Wie versprochen kam am nächsten Tag eine nette Dame, die sich um mich kümmerte, bis für mich eine Unterbringen gefunden wurde. Sie erledigte alles, was mit der traditionellen Beerdigung meiner Eltern zu tun hatte. Am Tag der Beerdigung, erschienen nicht viele Menschen, jedoch der Bruder meiner Großmama. Der Name ihres Bruders war Takeo Hamasaki und war, wie sich herausstellte, der Zwillingsbruder meiner Oma. Der Junge, der ihn begleitete war Haru. Er war zwei Jahre älter als ich, und der Sohn eines Freundes der Familie, der unbedingt einmal Japan sehen wollte. Er sah zwar japanisch aus, seine Eltern stammten auch aus Osaka, jedoch war er in Berlin geboren worden. Ich war die Beerdigung über sehr still gewesen, mich beachtete auch keiner, mir war es recht. Als wir dann zum Essen nach Hause gingen hielt mit Onkel Takeo, wie ich ihn nennen sollte auf. Er erklärte mir, dass ich in drei Tagen mit nach Deutschland kommen sollte. Ich erklärte ihm, dass ich das nicht möchte, immerhin war ich hier geboren worden und hatte mein ganzes Leben hier verbracht. Er ließ nicht mit sich reden und beharrte darauf. Ich lief in mein Zimmer und ließ mich auf mein Futon fallen um zu weinen. Ich sah aus meinem Fenster und konnte den blühend Kirschbaum in unserem Garten sehen.
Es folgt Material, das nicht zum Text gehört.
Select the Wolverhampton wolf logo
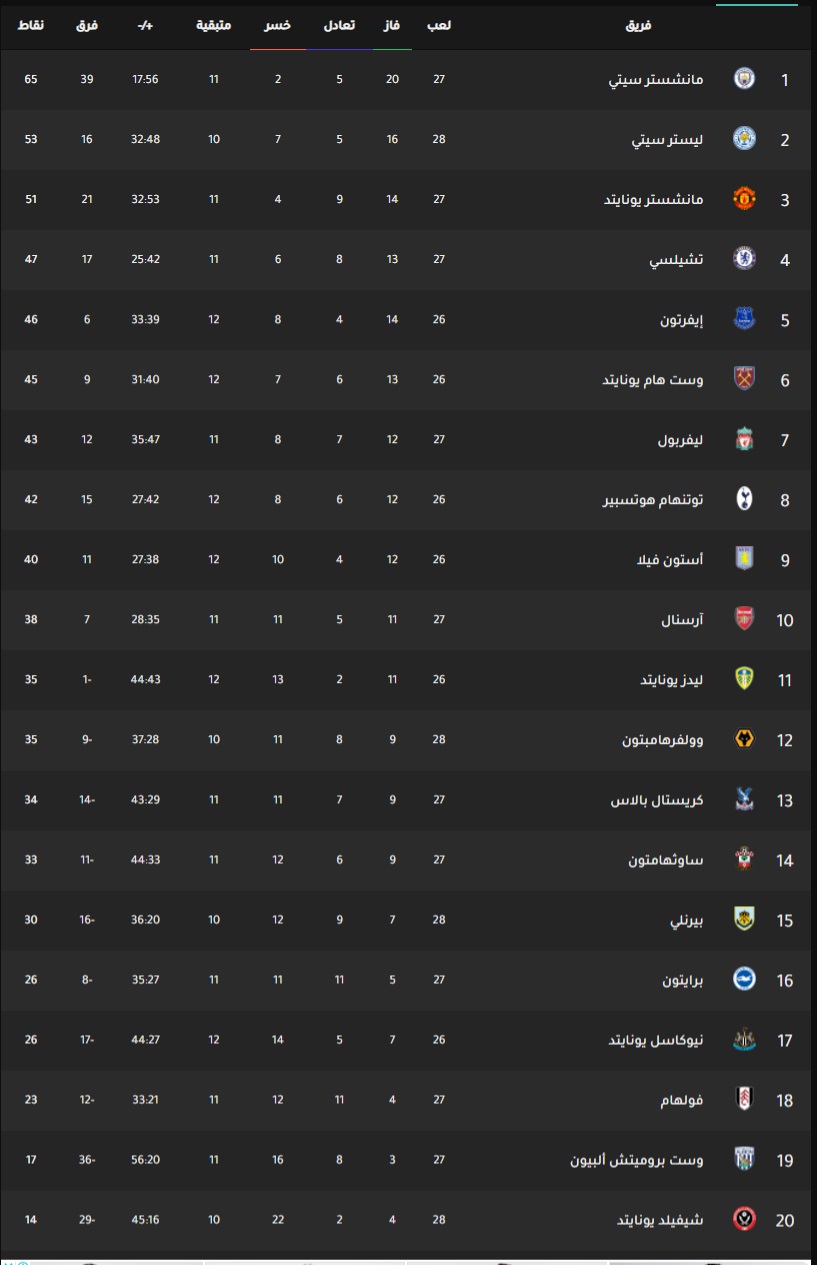The height and width of the screenshot is (1265, 817). 744,739
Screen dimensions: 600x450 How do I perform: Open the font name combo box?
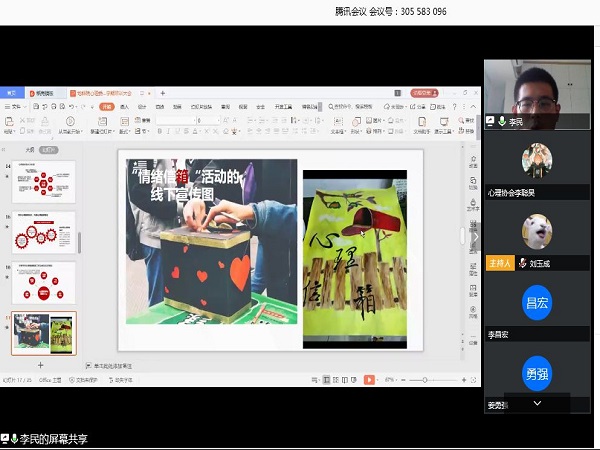click(x=173, y=120)
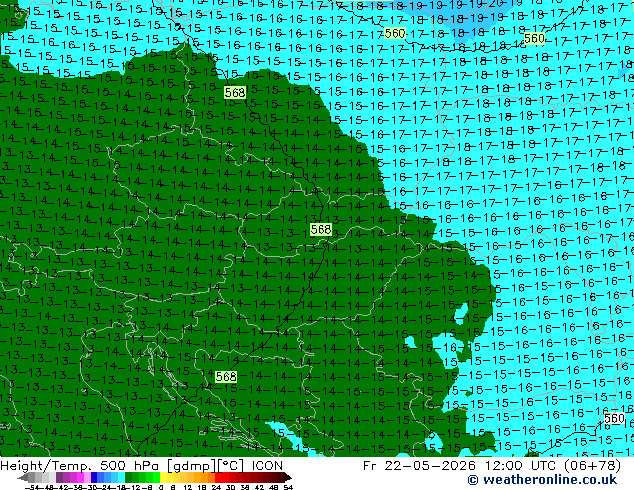This screenshot has height=490, width=634.
Task: Click the ICON model name label
Action: tap(267, 465)
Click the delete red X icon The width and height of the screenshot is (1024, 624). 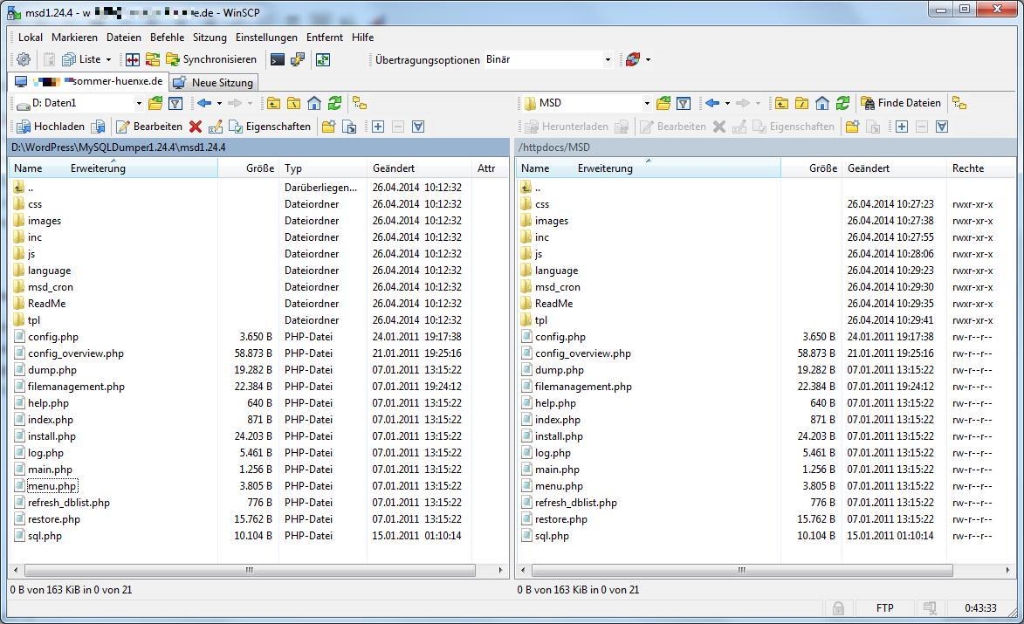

Auch die zartrosa Blütenblätter, die ihren Weg zum Boden suchten. Ich sah ihn eine Weile zu und merkte wie wieder Tränen in mir aufstiegen. In diesem Moment hatte ich wirklich alles verloren, das Haus meiner Eltern war alles, was ich noch von ihnen besaß und ich würde dies auch nicht kampflos hergeben. Ich bemerkte durch mein schluchzen nicht, dass Haru in mein Zimmer gekommen war. Er schob leise die Tür hinter sich zu und kam zu mir. Er kniete sich neben hin und sah mich einfach nur an. Er reichte mir wortlos ein Taschentuch und wartete bis ich mich beruhigt hatte. „Danke“, sagte ich auf Deutsch. Er sah mich erstaunt an. „Ich wusste nicht, dass du Deutsch sprichst“, antwortete er.
„Omi hat es mir beigebracht.“
„Dann wirst du es sicher in Deutschland nicht so schwer haben.“ Er lächelte mich ermutigend an. „So schlimm ist es dort nicht. Wir haben dort keine Holzhäuser und Papierfenster und auch nicht so viele Kirschbäume, aber du wirst dich dort sicher wohlfühlen.“ Er legte mir seine Hand auf die Schulter, ich sah zu ihm auf. Er war ein netter Junge mit einem typischen japanischem Aussehen. Schwarze Haare und braune Augen. Doch seine Haare trug er nicht so kurz wie die meisten Japaner, seine waren lang, ein Gummiband hielt sie zusammen, zudem war er europäisch gekleidet in T-Shirt und Jeans. Ich mochte ihn schon vom ersten Moment an. Er faszinierte mich einfach weil er nicht typisch japanisch eben war. Ich war zwar auch nicht streng erzogen worden, dennoch floss meine Kultur in die Erziehung mit ein. Haru schaffte es, mich zu überzeugen, mir blieb auch nichts anderes übrig. Das Haus wurde nicht verkauft, es blieb in meinem Besitz, dennoch packte ich einige Sachen ein, die ich mitnehmen würde. Mein Futondecke, auf der meiner Mutter eine Schwalbe gestickt hatte und auch das kleine Medallion von ihr, das ebenfalls mit einer Schwalbe verziert war, da ihr Geburtsname Misako Tsubame war. Tsubame bedeute Schwalbe und ist daher auch im Wappen ihrer Familie enthalten. Ich packte jedoch auch noch ein eingerahmtes Foto ein, auf dem meine Großeltern, meine Eltern und ich zu sehen waren. Und dann ging es auch schon los.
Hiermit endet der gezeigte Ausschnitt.